*Entries supplied:*
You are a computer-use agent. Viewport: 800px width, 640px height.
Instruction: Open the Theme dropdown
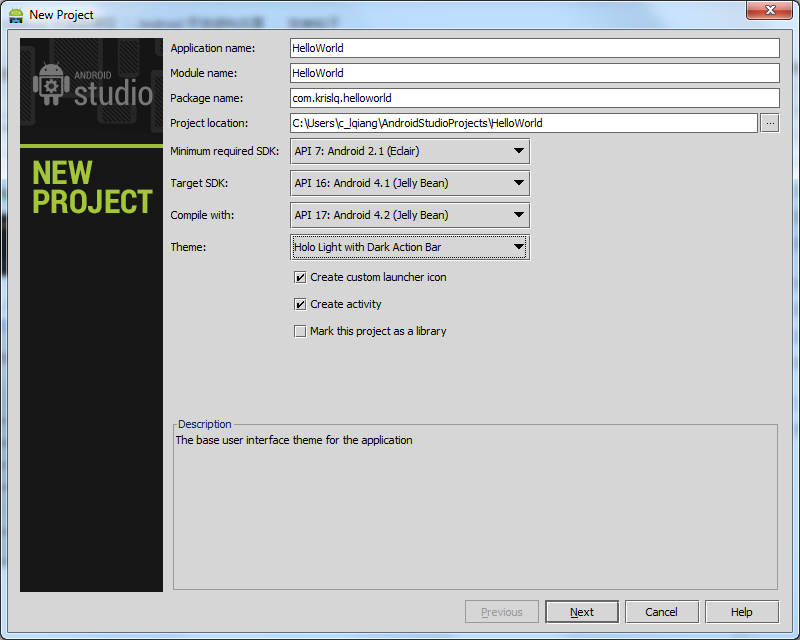tap(519, 247)
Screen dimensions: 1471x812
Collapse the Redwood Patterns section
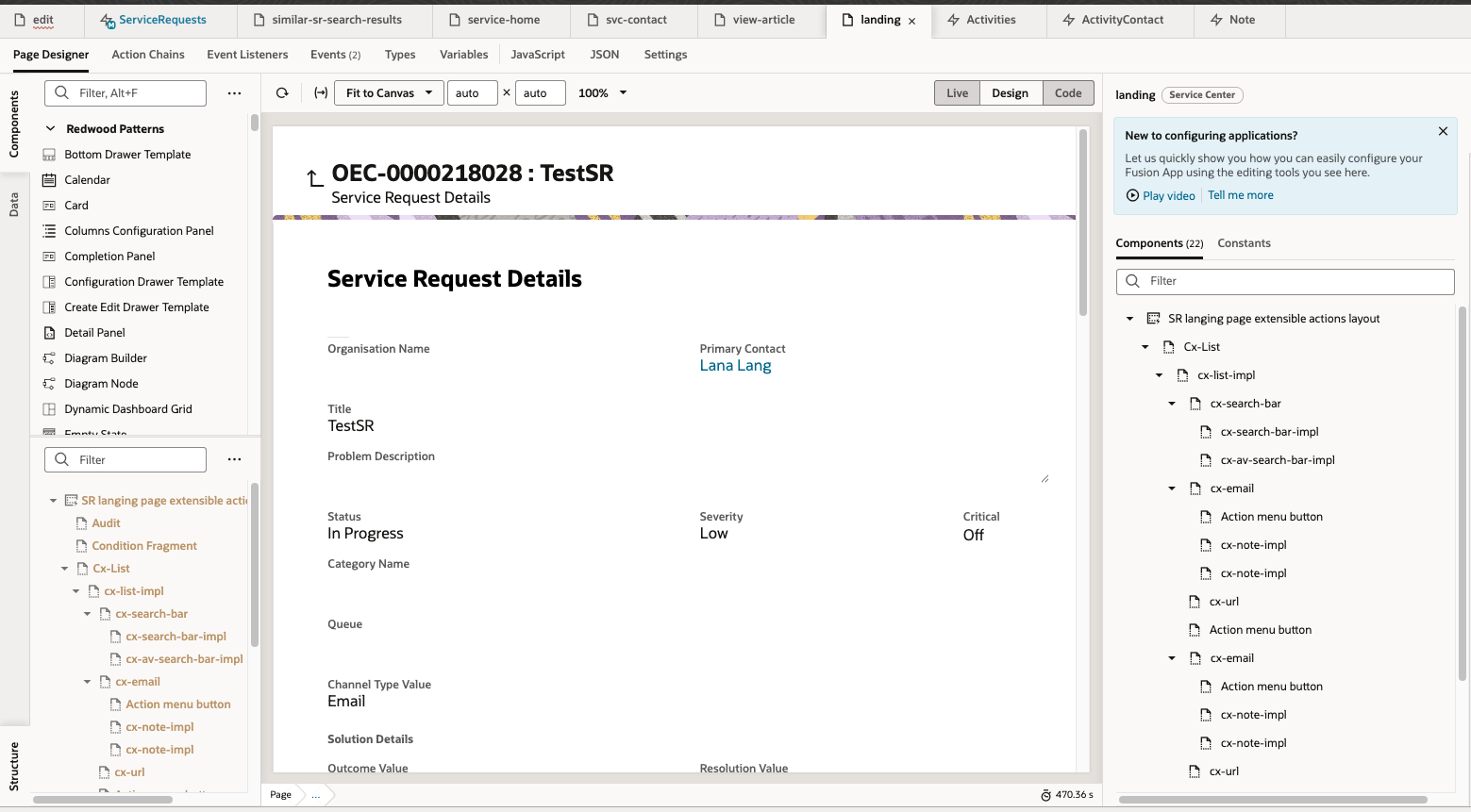[51, 129]
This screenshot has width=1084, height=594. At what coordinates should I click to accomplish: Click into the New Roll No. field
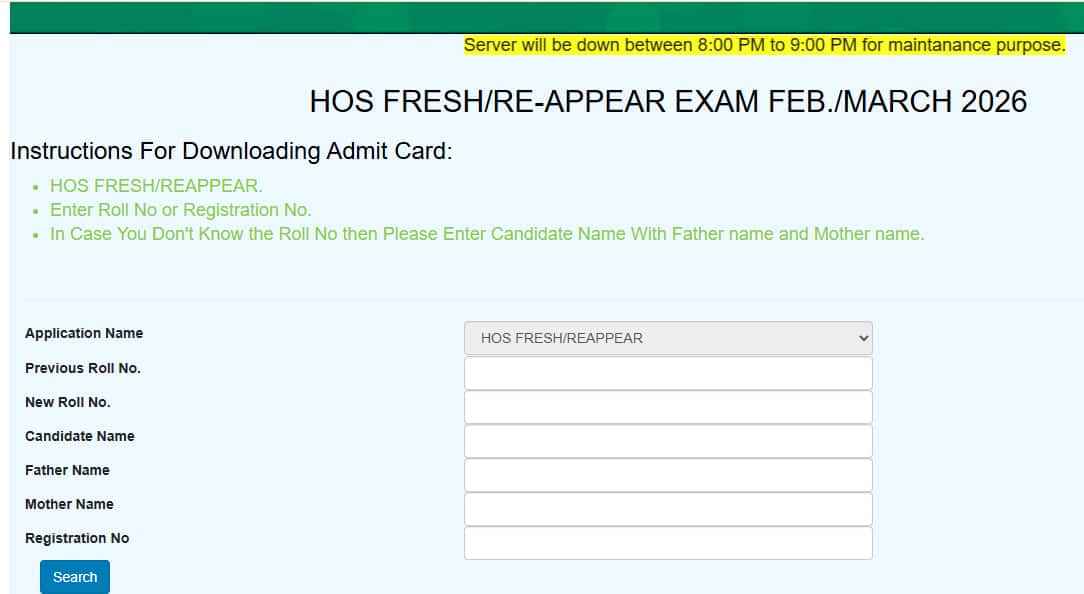[668, 407]
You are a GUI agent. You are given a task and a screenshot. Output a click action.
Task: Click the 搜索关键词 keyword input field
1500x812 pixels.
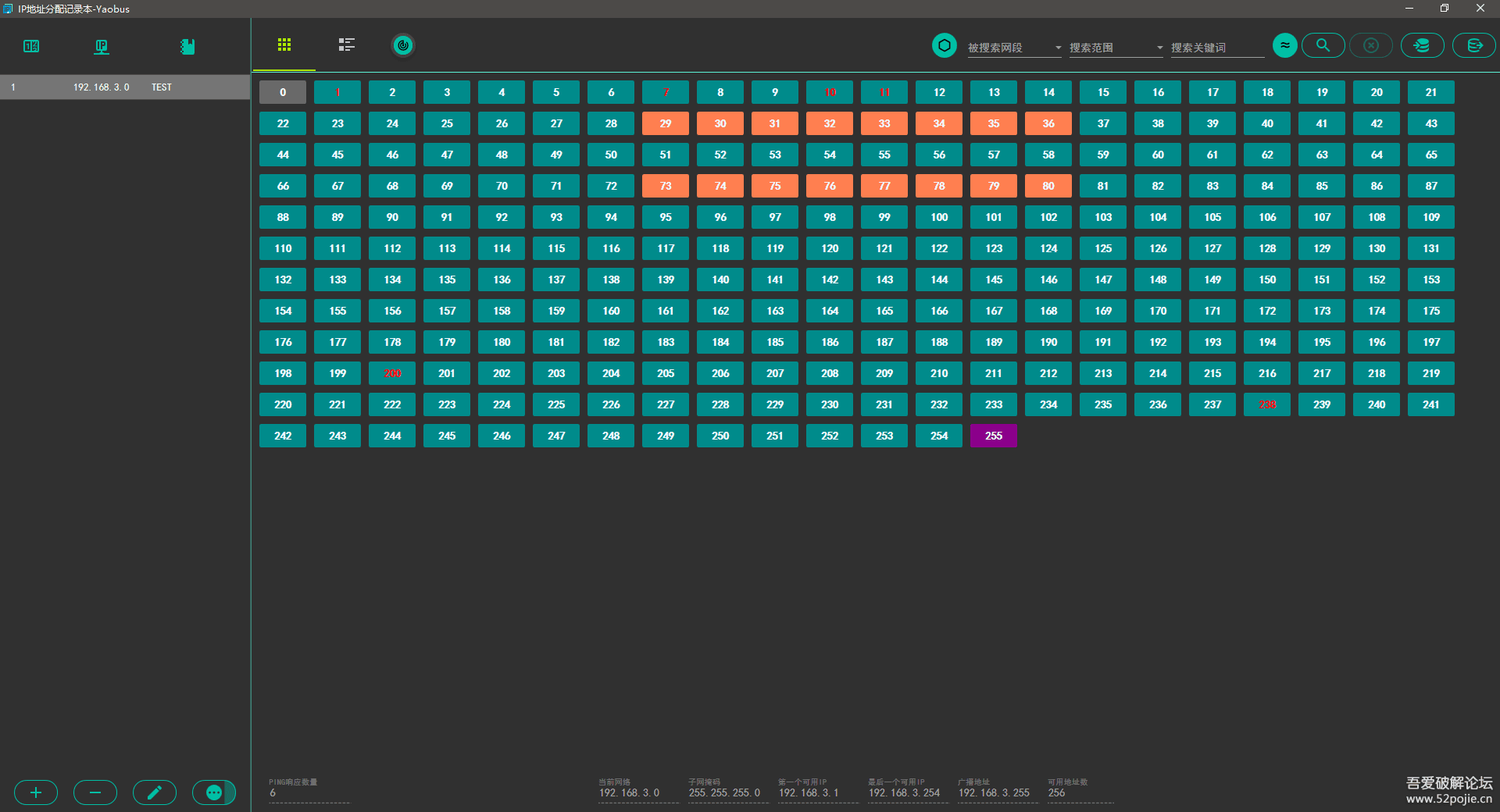(x=1216, y=48)
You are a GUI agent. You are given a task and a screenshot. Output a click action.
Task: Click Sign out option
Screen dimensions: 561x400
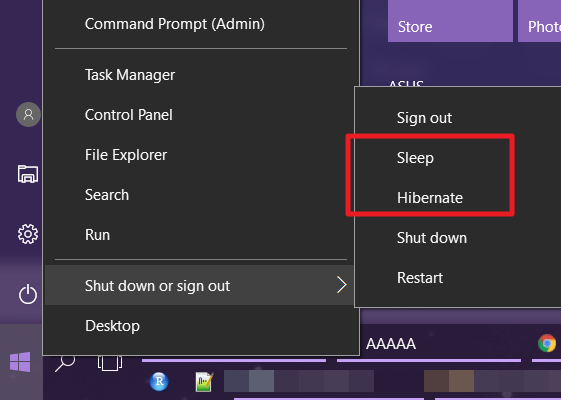pyautogui.click(x=424, y=118)
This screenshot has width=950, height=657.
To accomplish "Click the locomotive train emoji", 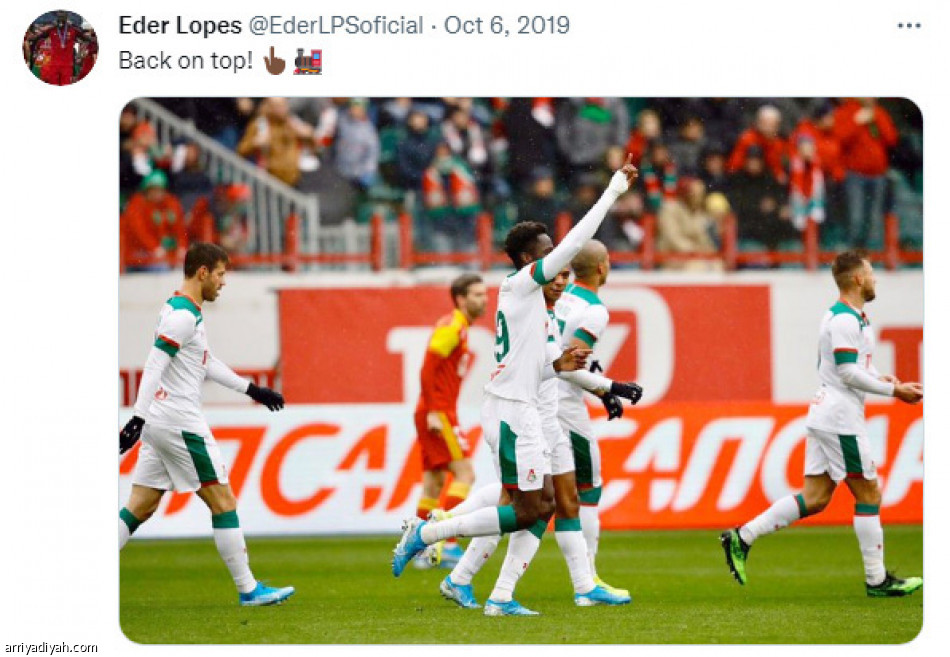I will [308, 61].
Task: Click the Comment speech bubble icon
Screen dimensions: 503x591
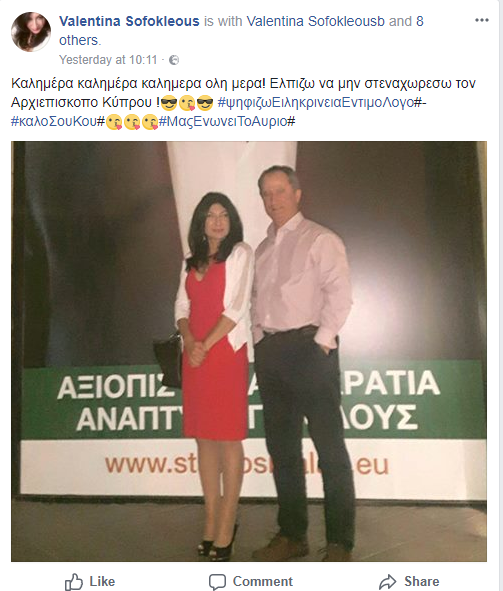Action: pos(217,582)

*Short exercise:*
Quote verbatim the portion of the records that opens with the line containing "Task: Click the Comment speech bubble icon" and runs through the end of the records, omitting the pictures.

*Written solution:*
Task: Click the Comment speech bubble icon
Screen dimensions: 503x591
Action: pos(217,582)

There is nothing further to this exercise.